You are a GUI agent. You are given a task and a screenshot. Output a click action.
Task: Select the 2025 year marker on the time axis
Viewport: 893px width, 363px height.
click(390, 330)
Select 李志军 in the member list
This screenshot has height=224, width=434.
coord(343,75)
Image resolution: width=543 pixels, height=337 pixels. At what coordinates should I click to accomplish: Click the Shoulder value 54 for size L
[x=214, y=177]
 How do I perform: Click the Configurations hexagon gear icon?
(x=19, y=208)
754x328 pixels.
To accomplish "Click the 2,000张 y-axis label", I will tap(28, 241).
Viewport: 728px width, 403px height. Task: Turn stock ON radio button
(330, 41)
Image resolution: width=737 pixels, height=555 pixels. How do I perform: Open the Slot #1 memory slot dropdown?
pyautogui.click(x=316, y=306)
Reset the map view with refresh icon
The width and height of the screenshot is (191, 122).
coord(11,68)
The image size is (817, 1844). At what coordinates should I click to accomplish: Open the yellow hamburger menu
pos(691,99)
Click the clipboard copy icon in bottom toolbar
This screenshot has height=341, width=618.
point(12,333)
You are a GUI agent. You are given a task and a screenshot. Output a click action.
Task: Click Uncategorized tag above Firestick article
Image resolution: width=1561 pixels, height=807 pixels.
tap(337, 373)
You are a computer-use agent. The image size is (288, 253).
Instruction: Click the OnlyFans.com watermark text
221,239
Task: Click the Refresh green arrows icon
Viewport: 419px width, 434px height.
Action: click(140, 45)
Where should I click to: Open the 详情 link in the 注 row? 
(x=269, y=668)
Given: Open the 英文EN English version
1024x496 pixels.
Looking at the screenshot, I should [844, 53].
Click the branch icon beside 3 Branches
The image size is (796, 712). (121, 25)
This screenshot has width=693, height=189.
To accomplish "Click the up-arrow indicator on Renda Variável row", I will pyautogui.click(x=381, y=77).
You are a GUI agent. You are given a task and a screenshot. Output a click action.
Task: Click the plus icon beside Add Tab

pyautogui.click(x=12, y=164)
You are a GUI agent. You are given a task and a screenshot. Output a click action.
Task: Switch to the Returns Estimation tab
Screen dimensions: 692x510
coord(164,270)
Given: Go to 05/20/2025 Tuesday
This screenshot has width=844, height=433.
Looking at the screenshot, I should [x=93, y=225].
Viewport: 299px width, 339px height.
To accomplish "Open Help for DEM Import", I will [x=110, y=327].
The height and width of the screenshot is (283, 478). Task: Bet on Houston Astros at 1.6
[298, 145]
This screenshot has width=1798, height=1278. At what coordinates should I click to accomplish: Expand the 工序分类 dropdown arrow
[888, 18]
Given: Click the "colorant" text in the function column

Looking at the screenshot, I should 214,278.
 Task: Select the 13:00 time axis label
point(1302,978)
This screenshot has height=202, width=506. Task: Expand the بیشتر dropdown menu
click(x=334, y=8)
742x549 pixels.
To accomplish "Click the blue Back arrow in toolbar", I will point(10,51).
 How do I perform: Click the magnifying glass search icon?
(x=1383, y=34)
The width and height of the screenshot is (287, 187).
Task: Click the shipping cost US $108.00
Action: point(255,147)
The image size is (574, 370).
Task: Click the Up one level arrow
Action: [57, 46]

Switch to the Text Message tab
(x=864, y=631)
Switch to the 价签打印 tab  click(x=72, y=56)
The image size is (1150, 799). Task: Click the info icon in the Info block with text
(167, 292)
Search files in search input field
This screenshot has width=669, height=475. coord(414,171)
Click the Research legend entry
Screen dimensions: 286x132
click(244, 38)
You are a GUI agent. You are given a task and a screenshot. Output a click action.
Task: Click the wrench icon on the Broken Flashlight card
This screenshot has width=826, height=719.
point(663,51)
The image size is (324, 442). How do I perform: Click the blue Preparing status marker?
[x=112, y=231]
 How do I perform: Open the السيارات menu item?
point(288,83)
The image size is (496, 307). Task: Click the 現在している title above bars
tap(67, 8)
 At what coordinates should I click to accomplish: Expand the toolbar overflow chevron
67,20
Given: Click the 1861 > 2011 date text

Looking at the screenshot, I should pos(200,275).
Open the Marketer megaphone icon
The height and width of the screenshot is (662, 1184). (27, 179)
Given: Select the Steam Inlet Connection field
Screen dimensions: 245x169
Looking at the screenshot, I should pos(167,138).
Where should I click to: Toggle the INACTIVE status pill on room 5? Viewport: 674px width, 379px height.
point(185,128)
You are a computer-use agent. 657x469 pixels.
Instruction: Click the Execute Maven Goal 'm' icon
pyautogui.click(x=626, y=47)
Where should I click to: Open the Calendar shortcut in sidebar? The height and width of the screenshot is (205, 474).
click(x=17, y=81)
....
▸ **PROBLEM**
Arrange all of the data above as a numbered list, one line per item, leaving out the blank lines.

▸ **REPLY**
1. You are a GUI agent. You are given a task and a screenshot. Output a click action.
2. Task: Select the 2025 year marker on the time axis
3. Viewport: 893px width, 363px height.
4. click(390, 330)
5. Select 李志军 in the member list
6. This screenshot has height=224, width=434.
7. coord(343,75)
8. Image resolution: width=543 pixels, height=337 pixels. At what coordinates should I click to accomplish: Click the Shoulder value 54 for size L
9. [x=214, y=177]
10.  How do I perform: Click the Configurations hexagon gear icon?
11. (x=19, y=208)
12. 754x328 pixels.
13. To accomplish "Click the 2,000张 y-axis label", I will tap(28, 241).
14. Viewport: 728px width, 403px height. Task: Turn stock ON radio button
15. (330, 41)
16. Image resolution: width=737 pixels, height=555 pixels. How do I perform: Open the Slot #1 memory slot dropdown?
17. pyautogui.click(x=316, y=306)
18. Reset the map view with refresh icon
19. The width and height of the screenshot is (191, 122).
20. coord(11,68)
21. The image size is (817, 1844). At what coordinates should I click to accomplish: Open the yellow hamburger menu
22. pos(691,99)
23. Click the clipboard copy icon in bottom toolbar
24. This screenshot has height=341, width=618.
25. point(12,333)
26. You are a GUI agent. You are given a task and a screenshot. Output a click action.
27. Task: Click Uncategorized tag above Firestick article
28. Image resolution: width=1561 pixels, height=807 pixels.
29. tap(337, 373)
30. You are a computer-use agent. The image size is (288, 253).
31. Instruction: Click the OnlyFans.com watermark text
32. 221,239
33. Task: Click the Refresh green arrows icon
34. Viewport: 419px width, 434px height.
35. Action: click(140, 45)
36. Where should I click to: Open the 详情 link in the 注 row? 
37. (x=269, y=668)
38. Given: Open the 英文EN English version
39. 1024x496 pixels.
40. Looking at the screenshot, I should [844, 53].
41. Click the branch icon beside 3 Branches
42. The image size is (796, 712). (121, 25)
43. This screenshot has width=693, height=189.
44. To accomplish "Click the up-arrow indicator on Renda Variável row", I will pyautogui.click(x=381, y=77).
45. You are a GUI agent. You are given a task and a screenshot. Output a click action.
46. Task: Click the plus icon beside Add Tab
47. pyautogui.click(x=12, y=164)
48. You are a GUI agent. You are given a task and a screenshot. Output a click action.
49. Task: Switch to the Returns Estimation tab
50. Screen dimensions: 692x510
51. coord(164,270)
52. Given: Go to 05/20/2025 Tuesday
53. This screenshot has width=844, height=433.
54. Looking at the screenshot, I should [x=93, y=225].
55. Viewport: 299px width, 339px height.
56. To accomplish "Open Help for DEM Import", I will [x=110, y=327].
57. The height and width of the screenshot is (283, 478). Task: Bet on Houston Astros at 1.6
58. [298, 145]
59. This screenshot has width=1798, height=1278. At what coordinates should I click to accomplish: Expand the 工序分类 dropdown arrow
60. [888, 18]
61. Given: Click the "colorant" text in the function column
62. Looking at the screenshot, I should 214,278.
63.  Task: Select the 13:00 time axis label
64. point(1302,978)
65. This screenshot has height=202, width=506. Task: Expand the بیشتر dropdown menu
66. click(x=334, y=8)
67. 742x549 pixels.
68. To accomplish "Click the blue Back arrow in toolbar", I will point(10,51).
69.  How do I perform: Click the magnifying glass search icon?
70. (x=1383, y=34)
71. The width and height of the screenshot is (287, 187).
72. Task: Click the shipping cost US $108.00
73. Action: point(255,147)
74. The image size is (574, 370).
75. Task: Click the Up one level arrow
76. Action: [57, 46]
77. Switch to the Text Message tab
78. (x=864, y=631)
79. Switch to the 价签打印 tab  click(x=72, y=56)
80. The image size is (1150, 799). Task: Click the info icon in the Info block with text
81. (167, 292)
82. Search files in search input field
83. This screenshot has width=669, height=475. coord(414,171)
84. Click the Research legend entry
85. Screen dimensions: 286x132
86. click(244, 38)
87. You are a GUI agent. You are given a task and a screenshot. Output a click action.
88. Task: Click the wrench icon on the Broken Flashlight card
89. This screenshot has width=826, height=719.
90. point(663,51)
91. The image size is (324, 442). How do I perform: Click the blue Preparing status marker?
92. [x=112, y=231]
93.  How do I perform: Open the السيارات menu item?
94. point(288,83)
95. The image size is (496, 307). Task: Click the 現在している title above bars
96. tap(67, 8)
97.  At what coordinates should I click to accomplish: Expand the toolbar overflow chevron
98. 67,20
99. Given: Click the 1861 > 2011 date text
100. Looking at the screenshot, I should pos(200,275).
101. Open the Marketer megaphone icon
102. The height and width of the screenshot is (662, 1184). (27, 179)
103. Given: Select the Steam Inlet Connection field
104. Screen dimensions: 245x169
105. Looking at the screenshot, I should pos(167,138).
106. Where should I click to: Toggle the INACTIVE status pill on room 5? Viewport: 674px width, 379px height.
107. point(185,128)
108. You are a computer-use agent. 657x469 pixels.
109. Instruction: Click the Execute Maven Goal 'm' icon
110. pyautogui.click(x=626, y=47)
111. Where should I click to: Open the Calendar shortcut in sidebar? The height and width of the screenshot is (205, 474).
112. click(x=17, y=81)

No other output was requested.